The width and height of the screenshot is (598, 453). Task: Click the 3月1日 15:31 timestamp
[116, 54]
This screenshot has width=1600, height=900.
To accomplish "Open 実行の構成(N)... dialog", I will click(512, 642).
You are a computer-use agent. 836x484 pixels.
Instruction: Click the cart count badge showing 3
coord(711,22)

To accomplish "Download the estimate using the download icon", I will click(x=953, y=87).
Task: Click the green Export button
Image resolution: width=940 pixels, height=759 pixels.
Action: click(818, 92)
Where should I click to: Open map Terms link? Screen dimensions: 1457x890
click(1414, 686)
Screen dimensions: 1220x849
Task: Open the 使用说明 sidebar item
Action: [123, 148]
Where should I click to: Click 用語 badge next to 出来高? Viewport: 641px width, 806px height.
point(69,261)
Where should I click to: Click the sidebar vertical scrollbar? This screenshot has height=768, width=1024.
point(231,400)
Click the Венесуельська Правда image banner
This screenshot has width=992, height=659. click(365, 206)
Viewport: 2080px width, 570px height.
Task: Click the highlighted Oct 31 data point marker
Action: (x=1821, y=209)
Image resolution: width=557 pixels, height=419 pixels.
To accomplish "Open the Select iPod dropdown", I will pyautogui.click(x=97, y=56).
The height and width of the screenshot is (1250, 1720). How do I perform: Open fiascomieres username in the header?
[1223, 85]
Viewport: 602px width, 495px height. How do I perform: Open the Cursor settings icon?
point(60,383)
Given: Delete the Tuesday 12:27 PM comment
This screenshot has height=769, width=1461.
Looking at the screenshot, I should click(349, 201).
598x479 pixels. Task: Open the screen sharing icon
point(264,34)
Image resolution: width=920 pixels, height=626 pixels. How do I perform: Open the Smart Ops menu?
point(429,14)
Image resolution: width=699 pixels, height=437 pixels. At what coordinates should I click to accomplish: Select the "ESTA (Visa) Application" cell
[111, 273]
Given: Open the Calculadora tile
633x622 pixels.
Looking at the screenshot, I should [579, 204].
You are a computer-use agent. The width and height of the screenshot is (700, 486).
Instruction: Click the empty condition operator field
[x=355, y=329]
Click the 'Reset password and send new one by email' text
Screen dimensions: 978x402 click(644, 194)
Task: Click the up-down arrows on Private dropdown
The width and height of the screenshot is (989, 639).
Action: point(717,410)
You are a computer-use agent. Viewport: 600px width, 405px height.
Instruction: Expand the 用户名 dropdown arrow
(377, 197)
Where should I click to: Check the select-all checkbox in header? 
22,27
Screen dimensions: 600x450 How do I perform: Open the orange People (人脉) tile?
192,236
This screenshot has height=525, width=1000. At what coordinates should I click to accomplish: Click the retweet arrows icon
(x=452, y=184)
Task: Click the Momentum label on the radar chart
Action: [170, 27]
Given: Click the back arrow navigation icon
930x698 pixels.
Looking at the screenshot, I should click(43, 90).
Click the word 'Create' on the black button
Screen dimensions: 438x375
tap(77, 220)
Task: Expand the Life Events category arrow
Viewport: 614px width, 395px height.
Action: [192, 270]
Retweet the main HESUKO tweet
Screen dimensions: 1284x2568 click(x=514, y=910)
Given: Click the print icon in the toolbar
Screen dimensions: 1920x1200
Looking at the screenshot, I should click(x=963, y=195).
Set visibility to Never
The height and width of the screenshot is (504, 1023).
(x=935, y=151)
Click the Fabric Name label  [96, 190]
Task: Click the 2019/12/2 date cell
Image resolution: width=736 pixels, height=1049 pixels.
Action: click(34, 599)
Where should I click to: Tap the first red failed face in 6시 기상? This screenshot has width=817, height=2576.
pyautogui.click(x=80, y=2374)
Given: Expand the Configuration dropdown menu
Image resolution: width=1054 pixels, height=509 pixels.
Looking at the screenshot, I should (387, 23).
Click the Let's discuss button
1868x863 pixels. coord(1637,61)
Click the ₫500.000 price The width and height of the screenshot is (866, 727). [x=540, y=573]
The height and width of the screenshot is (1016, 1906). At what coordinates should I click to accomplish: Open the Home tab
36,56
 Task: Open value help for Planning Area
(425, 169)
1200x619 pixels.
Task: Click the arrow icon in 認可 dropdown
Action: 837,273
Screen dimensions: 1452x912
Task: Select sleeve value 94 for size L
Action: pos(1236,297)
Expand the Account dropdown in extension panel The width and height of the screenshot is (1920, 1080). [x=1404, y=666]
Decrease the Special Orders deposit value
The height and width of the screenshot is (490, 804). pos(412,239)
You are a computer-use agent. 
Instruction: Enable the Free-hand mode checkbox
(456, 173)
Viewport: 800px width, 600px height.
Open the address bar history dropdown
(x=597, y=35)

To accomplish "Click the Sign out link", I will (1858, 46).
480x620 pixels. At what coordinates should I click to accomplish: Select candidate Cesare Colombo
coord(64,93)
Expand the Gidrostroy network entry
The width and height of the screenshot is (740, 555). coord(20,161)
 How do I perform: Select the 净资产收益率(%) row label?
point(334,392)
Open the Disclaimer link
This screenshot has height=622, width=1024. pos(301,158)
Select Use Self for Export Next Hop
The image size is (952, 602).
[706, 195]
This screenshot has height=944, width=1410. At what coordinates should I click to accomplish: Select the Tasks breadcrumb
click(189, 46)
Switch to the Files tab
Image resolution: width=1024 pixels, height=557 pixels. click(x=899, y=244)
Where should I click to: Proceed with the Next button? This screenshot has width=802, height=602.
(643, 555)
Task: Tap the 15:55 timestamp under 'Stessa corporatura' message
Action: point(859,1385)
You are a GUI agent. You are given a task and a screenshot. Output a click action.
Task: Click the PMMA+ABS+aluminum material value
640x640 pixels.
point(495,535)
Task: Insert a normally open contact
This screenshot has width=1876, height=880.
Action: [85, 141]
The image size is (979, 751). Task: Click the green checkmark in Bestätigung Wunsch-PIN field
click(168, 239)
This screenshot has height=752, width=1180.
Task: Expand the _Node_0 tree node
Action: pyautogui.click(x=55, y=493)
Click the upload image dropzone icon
----------------
Problem
Filter the records above and return every line that holds the word "agent".

Solution to the problem
You are a computer-use agent. 836x484 pixels.
You are a computer-use agent. The width and height of the screenshot is (700, 486).
You are a computer-use agent. Viewport: 600px width, 405px height.
You are a computer-use agent. 
You are a GUI agent. You are given a task and a screenshot. Output a click action.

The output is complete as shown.